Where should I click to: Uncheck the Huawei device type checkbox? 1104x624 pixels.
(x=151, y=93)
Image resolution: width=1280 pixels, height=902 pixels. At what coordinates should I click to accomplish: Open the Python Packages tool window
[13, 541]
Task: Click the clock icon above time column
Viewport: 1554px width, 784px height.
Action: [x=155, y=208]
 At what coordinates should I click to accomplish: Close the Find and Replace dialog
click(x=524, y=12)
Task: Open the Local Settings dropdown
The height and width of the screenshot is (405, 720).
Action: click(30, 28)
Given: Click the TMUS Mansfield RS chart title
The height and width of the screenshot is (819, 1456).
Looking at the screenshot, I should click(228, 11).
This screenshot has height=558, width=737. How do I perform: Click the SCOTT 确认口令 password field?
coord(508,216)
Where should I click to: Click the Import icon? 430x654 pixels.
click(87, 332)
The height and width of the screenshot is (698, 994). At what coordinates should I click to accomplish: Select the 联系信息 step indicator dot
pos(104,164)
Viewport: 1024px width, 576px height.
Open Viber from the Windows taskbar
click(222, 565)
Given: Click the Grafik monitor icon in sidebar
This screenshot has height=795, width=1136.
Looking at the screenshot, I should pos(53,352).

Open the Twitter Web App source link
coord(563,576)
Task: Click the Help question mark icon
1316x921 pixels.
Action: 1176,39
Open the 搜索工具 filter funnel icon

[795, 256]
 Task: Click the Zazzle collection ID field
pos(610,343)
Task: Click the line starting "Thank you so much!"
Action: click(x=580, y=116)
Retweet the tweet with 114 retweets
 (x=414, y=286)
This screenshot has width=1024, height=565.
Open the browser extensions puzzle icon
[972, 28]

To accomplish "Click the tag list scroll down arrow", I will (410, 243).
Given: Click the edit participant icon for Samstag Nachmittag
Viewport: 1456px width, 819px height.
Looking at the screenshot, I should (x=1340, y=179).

Exercise directions:
Extract every line from the data above that contains the string "Viewport", matching case exactly.

Answer in full:
Viewport: 1554px width, 784px height.
Viewport: 1024px width, 576px height.
Viewport: 1456px width, 819px height.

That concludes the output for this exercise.